▶ [TASK PROMPT]
In how many lines of the listing below does "agent" appear? Reply with the number only.

▶ [GIVEN DATA]
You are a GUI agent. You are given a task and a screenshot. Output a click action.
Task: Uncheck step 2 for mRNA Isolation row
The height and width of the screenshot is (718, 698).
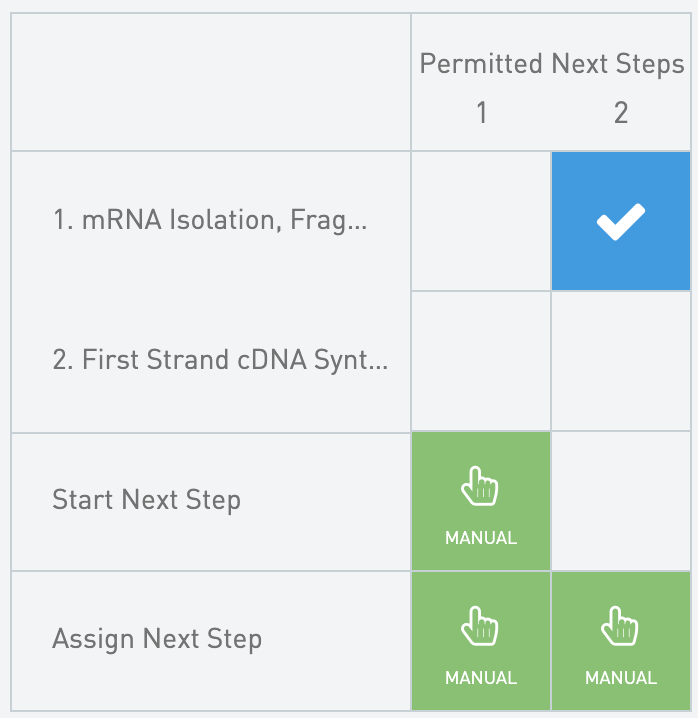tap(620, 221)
...
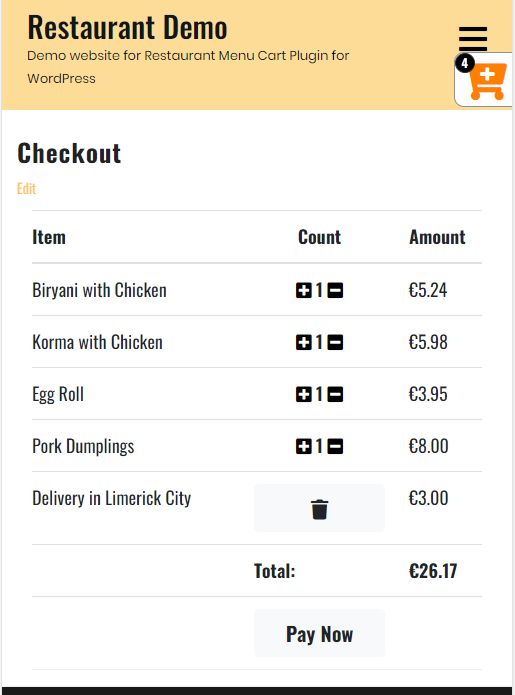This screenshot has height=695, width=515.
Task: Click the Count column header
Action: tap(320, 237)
--
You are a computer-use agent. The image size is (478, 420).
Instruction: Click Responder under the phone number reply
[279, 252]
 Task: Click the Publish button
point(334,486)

▶ [SOLUTION]
2